- Task inputs
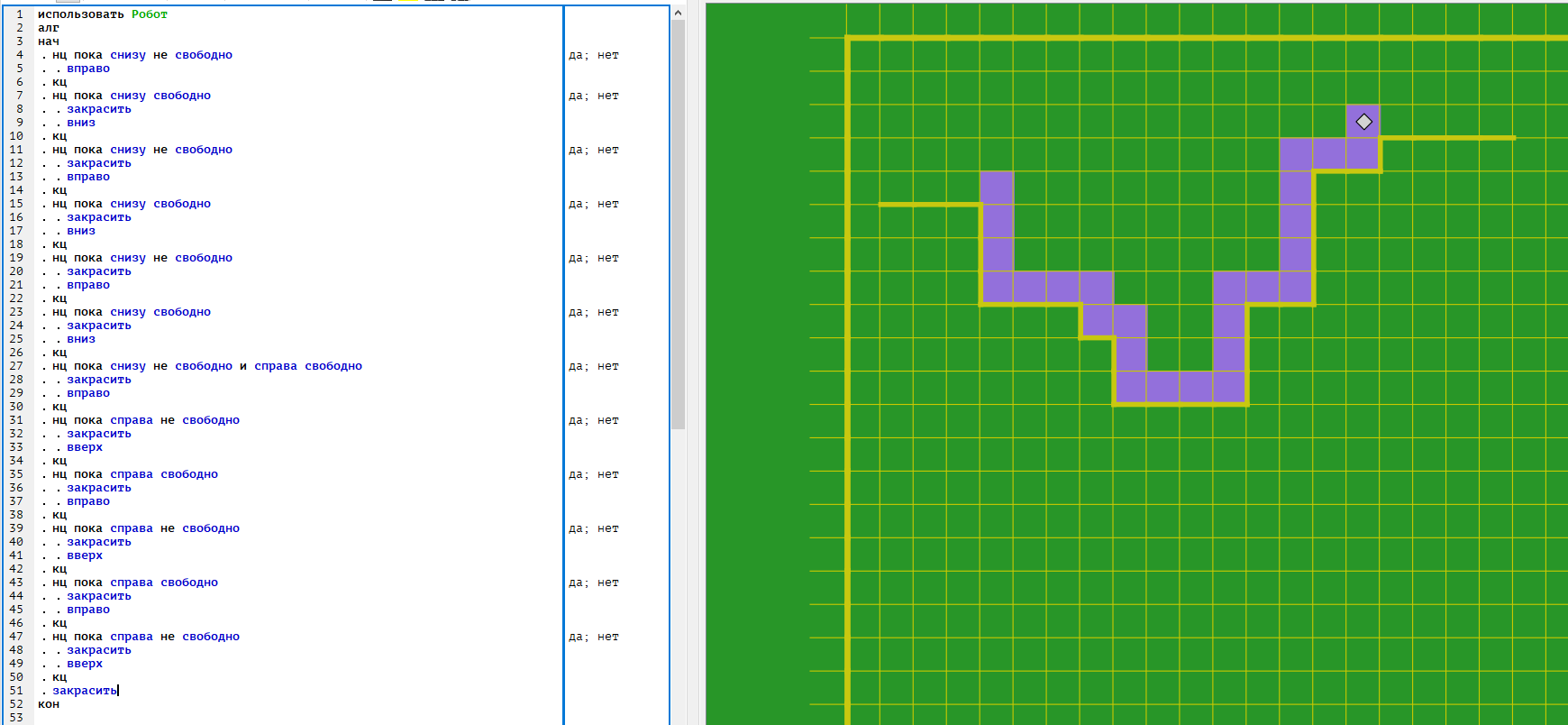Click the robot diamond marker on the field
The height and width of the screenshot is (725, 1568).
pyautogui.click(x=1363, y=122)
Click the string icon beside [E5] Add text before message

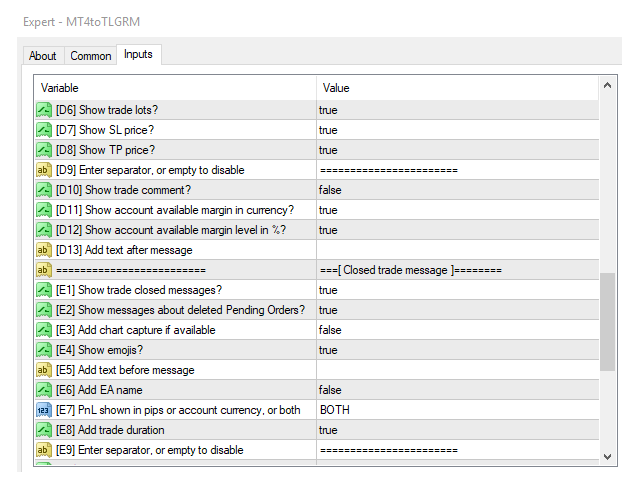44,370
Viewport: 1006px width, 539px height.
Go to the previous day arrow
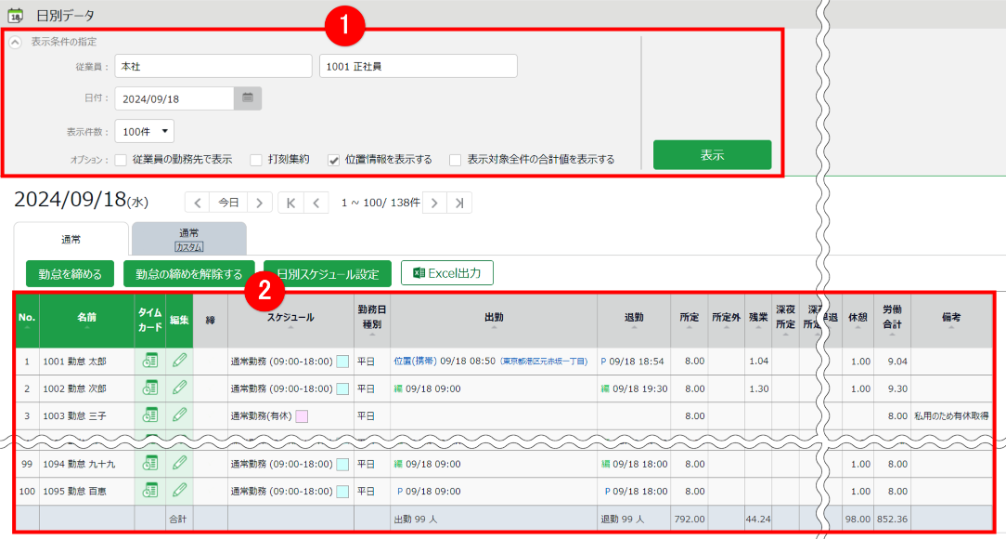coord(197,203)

- What the task asks
Write out, please, the lines of the listing above from the one with "Click the string" through the very last, exactly as given and with no pictures.

- Solution
Click the string icon beside [E5] Add text before message

44,370
Viewport: 1006px width, 539px height.
Go to the previous day arrow
coord(197,203)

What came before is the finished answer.